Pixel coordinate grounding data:
◆ ◆ ◆
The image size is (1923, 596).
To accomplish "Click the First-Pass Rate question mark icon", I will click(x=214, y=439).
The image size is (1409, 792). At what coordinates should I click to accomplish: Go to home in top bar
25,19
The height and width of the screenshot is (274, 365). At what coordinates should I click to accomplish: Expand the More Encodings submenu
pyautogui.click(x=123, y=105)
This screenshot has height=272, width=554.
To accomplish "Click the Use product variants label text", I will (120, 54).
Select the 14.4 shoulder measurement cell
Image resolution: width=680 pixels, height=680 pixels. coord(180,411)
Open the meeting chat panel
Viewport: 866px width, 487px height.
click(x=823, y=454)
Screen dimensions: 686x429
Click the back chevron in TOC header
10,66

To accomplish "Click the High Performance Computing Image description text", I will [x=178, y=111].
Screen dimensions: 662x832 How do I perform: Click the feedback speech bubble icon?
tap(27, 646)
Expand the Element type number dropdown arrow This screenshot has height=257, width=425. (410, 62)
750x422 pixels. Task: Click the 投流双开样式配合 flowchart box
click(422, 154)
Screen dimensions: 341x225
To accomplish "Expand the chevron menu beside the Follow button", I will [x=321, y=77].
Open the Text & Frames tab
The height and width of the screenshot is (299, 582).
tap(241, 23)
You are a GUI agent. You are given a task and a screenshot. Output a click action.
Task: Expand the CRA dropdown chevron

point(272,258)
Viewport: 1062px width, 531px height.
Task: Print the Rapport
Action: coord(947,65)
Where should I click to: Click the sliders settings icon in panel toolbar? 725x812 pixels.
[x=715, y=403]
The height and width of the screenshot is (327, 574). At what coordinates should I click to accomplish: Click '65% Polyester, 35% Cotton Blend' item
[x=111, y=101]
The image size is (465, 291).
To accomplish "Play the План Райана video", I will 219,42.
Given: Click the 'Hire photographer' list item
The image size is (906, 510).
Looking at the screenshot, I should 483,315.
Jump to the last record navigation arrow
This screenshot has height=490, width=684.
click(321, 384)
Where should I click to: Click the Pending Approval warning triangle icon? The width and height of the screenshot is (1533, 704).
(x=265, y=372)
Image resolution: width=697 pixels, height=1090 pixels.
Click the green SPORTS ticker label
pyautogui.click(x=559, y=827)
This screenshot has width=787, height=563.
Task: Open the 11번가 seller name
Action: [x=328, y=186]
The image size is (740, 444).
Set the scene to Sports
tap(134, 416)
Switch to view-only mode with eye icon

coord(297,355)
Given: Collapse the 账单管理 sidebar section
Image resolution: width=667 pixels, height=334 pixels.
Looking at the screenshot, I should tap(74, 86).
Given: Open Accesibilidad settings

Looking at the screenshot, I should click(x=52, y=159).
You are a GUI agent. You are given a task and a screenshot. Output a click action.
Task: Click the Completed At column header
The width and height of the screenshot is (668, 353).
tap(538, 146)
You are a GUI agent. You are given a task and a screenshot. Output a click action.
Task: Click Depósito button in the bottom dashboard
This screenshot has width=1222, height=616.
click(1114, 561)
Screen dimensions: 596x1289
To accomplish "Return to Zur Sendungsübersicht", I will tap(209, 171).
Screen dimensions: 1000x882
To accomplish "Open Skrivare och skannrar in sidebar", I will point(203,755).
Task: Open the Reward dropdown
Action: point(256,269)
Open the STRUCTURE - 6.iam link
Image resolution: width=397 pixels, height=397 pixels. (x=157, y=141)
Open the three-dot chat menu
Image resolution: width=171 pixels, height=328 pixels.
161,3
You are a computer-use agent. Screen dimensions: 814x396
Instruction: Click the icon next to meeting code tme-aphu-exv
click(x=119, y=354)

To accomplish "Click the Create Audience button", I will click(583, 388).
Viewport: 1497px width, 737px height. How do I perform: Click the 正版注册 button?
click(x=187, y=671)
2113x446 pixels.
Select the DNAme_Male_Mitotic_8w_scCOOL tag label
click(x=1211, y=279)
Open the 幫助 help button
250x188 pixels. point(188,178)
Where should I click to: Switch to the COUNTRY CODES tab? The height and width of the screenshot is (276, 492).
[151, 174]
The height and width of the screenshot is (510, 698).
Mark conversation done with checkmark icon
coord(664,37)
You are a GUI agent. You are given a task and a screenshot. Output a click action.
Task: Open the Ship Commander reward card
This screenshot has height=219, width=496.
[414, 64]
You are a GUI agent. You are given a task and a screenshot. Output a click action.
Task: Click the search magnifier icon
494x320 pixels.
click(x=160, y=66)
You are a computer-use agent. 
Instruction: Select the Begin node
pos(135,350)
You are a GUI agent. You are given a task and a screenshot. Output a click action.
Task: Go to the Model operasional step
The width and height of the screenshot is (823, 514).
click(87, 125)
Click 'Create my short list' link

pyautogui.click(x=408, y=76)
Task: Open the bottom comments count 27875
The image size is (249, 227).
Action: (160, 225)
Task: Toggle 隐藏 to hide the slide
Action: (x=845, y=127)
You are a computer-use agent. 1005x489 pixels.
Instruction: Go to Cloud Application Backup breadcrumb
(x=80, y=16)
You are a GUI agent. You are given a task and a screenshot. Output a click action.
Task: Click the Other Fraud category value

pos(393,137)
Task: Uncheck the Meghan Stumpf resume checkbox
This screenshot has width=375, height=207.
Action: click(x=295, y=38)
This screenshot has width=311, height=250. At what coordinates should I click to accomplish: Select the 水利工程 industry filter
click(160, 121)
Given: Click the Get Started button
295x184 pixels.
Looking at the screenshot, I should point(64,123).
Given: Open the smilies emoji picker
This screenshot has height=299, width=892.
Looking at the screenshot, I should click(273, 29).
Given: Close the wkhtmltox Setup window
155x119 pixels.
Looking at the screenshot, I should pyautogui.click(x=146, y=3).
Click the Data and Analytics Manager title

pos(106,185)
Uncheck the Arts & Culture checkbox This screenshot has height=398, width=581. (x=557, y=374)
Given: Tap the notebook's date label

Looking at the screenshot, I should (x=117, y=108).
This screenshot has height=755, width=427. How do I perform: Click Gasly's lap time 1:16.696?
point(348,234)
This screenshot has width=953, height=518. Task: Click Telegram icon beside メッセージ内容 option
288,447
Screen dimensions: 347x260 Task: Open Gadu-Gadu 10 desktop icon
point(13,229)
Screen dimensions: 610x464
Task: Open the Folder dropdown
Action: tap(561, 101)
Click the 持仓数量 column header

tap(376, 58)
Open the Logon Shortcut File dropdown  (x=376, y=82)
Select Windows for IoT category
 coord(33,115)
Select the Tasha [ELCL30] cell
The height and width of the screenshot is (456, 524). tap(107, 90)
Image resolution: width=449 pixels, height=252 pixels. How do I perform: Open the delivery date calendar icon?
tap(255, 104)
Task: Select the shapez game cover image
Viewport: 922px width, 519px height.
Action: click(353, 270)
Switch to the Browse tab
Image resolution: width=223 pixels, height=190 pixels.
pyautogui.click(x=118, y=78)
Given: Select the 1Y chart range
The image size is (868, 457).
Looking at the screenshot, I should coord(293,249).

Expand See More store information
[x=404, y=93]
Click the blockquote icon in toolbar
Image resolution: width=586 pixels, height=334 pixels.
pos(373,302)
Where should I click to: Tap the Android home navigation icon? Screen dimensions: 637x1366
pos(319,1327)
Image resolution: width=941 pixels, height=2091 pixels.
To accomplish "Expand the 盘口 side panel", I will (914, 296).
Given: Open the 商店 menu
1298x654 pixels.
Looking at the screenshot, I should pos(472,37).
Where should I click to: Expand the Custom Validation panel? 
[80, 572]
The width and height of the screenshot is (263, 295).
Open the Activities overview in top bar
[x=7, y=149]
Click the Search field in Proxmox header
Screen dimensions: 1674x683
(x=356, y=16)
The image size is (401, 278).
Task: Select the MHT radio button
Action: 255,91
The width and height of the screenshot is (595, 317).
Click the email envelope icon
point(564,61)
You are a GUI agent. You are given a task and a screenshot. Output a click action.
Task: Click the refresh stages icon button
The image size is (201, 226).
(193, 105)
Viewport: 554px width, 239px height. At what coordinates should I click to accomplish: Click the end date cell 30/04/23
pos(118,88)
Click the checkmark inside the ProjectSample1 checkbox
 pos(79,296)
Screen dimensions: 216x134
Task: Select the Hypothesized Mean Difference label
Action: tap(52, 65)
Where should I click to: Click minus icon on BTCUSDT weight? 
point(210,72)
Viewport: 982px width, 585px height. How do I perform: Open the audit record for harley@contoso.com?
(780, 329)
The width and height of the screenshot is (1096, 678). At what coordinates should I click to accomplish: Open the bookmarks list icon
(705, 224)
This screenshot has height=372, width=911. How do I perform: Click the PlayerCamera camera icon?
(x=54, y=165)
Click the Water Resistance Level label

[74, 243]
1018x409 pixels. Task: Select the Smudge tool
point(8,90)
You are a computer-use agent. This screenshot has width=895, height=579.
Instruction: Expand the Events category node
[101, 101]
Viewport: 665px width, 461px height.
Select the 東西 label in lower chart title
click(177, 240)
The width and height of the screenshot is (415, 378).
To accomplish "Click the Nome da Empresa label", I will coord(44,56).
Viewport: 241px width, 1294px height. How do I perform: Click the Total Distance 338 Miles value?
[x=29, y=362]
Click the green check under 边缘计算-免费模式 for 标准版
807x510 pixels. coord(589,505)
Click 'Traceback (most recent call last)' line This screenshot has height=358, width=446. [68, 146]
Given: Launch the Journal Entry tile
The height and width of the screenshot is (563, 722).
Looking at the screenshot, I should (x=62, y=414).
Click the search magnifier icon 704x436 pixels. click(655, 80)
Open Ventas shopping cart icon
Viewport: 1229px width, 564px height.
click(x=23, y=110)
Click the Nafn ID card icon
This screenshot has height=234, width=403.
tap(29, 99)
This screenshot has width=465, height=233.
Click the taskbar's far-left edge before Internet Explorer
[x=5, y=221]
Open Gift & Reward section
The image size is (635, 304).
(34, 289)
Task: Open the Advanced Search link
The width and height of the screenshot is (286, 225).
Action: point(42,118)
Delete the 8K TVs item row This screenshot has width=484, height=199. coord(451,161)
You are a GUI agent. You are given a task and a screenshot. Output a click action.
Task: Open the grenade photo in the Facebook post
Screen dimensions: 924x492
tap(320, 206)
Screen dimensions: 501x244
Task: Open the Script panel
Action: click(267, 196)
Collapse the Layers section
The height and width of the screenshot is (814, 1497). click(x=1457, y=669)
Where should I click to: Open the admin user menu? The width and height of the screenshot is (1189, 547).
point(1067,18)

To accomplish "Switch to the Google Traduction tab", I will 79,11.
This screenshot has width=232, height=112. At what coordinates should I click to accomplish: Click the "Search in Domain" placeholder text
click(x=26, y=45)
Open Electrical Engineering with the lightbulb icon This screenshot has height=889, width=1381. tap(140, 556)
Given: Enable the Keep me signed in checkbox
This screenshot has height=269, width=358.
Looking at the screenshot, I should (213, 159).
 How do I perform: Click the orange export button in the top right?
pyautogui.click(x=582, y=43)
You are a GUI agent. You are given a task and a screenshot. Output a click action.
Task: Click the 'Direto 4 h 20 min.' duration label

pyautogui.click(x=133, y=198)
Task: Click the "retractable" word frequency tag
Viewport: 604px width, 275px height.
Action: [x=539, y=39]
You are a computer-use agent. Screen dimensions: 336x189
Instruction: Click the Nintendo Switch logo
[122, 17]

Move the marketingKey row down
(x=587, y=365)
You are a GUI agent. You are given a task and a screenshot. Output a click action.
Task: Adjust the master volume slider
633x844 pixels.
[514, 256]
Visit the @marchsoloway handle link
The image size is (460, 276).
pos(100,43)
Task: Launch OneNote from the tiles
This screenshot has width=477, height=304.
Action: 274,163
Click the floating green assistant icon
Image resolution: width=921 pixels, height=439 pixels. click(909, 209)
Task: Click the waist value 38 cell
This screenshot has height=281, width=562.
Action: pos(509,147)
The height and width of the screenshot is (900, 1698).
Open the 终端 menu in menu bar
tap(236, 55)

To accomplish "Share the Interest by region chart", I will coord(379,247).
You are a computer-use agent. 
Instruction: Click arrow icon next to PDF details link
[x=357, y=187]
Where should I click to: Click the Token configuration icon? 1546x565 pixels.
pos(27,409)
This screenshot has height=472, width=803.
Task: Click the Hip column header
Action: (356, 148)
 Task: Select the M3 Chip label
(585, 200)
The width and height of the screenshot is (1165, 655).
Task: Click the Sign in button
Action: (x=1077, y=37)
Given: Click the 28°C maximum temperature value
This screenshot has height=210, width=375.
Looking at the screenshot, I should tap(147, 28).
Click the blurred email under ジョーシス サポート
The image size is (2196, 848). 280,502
◆ ◆ ◆
## WHAT IS BEING ASKED
Identify the lines of the data that contain the word "card". Copy each of them.

## EXERCISE SOLUTION
Task: Open the Ship Commander reward card
Click the Nafn ID card icon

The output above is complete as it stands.